Patriot games: CRT, Christian nationalism and a battle for the real truth of America

It is what whiteness has worshipped in its own identity that has many believing critical analysis of race, racism and power is a threat to their faith and their country rather than a pathway to liberation and love.

Students from an Alabama elementary school choir place their hands over their hearts during the recitation of the Pledge of Allegiance in 2003. Photo by Mary Hattler

(RNS) — It is a Wednesday. I stand in the front of the auditorium with my students to lead chapel. My breath smells like the coffee I just drank. The American flag is behind my right shoulder. It stands erect, as straight as my students are constantly being told to stand. To the opposite side of the room is a Christian flag.

We begin with a word of prayer. We follow that with a pledge of allegiance.

I say nothing. And when the national anthem comes on next, my hand does not come to my heart.


It’s not a protest. Not really. Not yet. I’m just not feeling it. I’m not compelled by this display of devotion.

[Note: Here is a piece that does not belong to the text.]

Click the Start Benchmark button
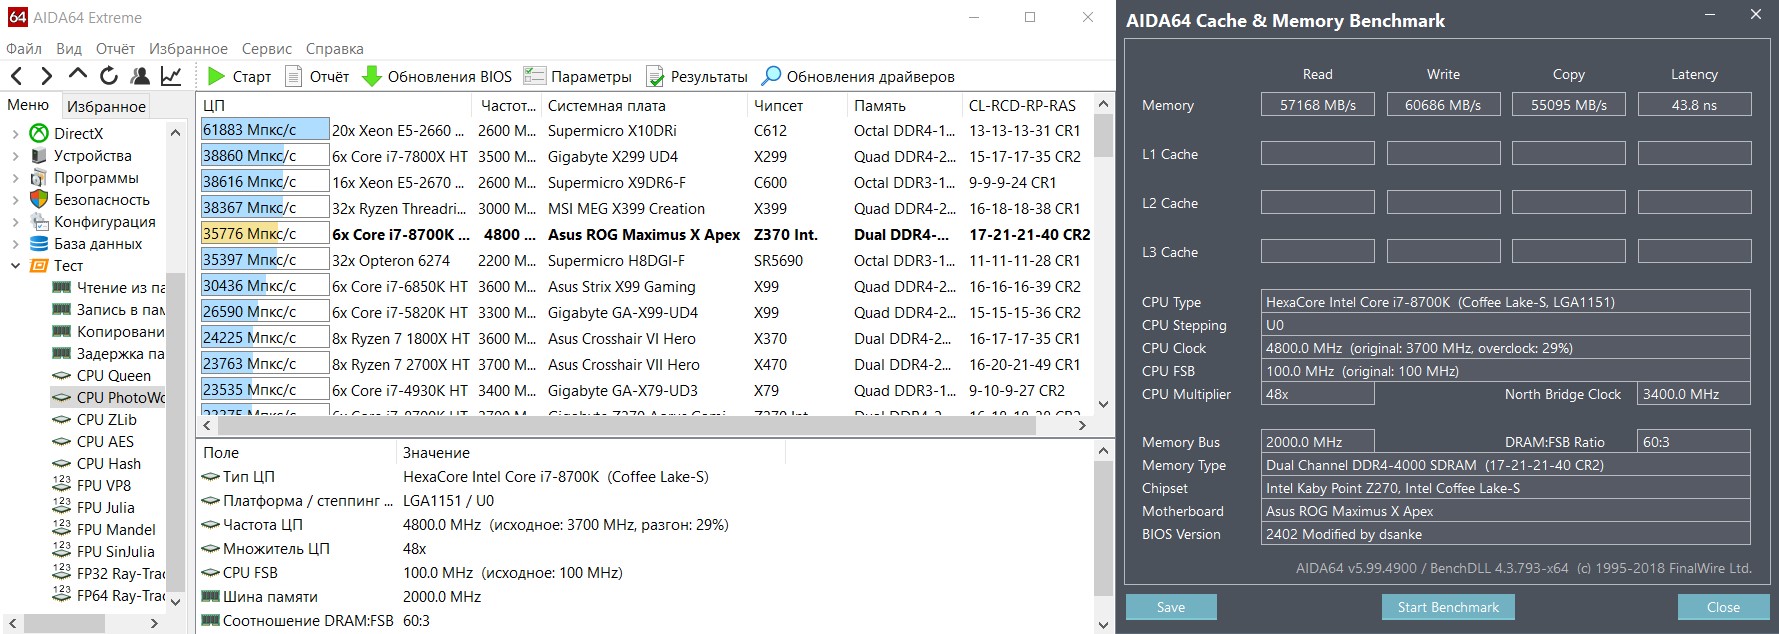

The American flag — even the national anthem — they are not always and often cannot be symbols of beauty or bravery or pride for me, for so many of my Black brothers and sisters. They represent a brutal legacy against my people. A legacy we have not only seen with our eyes and felt with our hands, but one that is written on our bodies, woven into our songs, that punctuates our dances and our shouts.

I want to see an aspirational hope in those stars and stripes. But in a country more obsessed with whitewashing the evils of its history than healing the gaping wounds that history created, in a country with only a blind nostalgia for its past and no imagination for a new kind of future, these “patriotic” symbols are no more than salt in those raw wounds.

“Mr. Stew,” one of my students had said to me a few days before, “I don’t feel like raising my hand for the flag.” I asked her why.

“They don’t respect us,” she said. She didn’t have to tell me. I knew who they were. “They killing us,” she said. People are always saying children don’t know what’s going on around them, that somehow the world they’re living in escapes their hearts, their minds, their stomachs. But she knew the difference between they and us, and between those two words existed all types of anger, of heartbreak, of failure and plunder.

“I just don’t want to do it,” she said. “I just don’t feel like it.”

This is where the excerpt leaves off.